■ Requirement ■
Please reproduce everything in the items below from the line containing "y). The image size is (1920, 1080)." down to the line containing "(1264, 95).", with both of those lines included.

■ Record extracts ■
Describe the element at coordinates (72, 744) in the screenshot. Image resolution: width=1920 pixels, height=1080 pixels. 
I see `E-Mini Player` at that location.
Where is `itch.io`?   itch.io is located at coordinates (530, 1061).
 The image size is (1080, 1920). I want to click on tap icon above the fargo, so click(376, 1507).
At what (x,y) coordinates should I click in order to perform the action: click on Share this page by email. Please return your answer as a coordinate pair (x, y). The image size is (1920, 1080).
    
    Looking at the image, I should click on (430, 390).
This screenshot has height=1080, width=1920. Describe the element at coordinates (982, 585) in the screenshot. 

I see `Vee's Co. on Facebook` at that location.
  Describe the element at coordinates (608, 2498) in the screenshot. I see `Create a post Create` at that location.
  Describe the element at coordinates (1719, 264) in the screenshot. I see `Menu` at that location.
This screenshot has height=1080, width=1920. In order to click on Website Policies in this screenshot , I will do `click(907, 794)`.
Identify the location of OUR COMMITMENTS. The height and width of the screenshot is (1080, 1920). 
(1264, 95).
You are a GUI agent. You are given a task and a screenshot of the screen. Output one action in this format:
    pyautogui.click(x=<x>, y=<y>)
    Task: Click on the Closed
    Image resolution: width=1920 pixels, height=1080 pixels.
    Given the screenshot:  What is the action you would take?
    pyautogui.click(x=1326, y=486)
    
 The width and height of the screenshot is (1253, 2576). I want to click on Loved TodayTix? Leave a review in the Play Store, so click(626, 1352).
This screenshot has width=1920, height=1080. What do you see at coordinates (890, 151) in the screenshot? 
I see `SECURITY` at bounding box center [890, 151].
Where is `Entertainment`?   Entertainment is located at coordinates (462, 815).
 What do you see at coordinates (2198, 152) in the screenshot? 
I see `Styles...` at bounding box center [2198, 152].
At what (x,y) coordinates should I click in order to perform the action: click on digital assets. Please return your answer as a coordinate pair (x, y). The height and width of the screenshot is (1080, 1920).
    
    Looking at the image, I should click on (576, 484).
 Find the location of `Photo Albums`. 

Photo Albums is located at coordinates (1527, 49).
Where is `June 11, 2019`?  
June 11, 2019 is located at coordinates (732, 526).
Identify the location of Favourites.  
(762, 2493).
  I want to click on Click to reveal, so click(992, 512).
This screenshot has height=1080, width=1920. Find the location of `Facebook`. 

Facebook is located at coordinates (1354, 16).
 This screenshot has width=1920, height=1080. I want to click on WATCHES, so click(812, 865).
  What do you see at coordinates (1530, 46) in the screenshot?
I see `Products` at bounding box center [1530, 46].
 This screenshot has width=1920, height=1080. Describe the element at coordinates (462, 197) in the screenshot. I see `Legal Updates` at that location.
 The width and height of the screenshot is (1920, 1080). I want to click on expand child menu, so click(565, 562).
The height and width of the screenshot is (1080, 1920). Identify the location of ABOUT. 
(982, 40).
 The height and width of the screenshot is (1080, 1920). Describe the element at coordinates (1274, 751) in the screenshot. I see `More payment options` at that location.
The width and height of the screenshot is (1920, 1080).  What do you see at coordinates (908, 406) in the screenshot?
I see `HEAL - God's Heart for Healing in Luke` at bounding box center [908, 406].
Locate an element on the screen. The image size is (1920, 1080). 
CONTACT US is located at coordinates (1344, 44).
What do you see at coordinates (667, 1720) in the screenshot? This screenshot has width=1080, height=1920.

■ Solution ■
At what (x,y) coordinates should I click in order to perform the action: click on Share this page by email. Please return your answer as a coordinate pair (x, y). The image size is (1920, 1080).
    
    Looking at the image, I should click on (430, 390).
This screenshot has height=1080, width=1920. Describe the element at coordinates (982, 585) in the screenshot. 

I see `Vee's Co. on Facebook` at that location.
  Describe the element at coordinates (608, 2498) in the screenshot. I see `Create a post Create` at that location.
  Describe the element at coordinates (1719, 264) in the screenshot. I see `Menu` at that location.
This screenshot has height=1080, width=1920. In order to click on Website Policies in this screenshot , I will do `click(907, 794)`.
Identify the location of OUR COMMITMENTS. The height and width of the screenshot is (1080, 1920). 
(1264, 95).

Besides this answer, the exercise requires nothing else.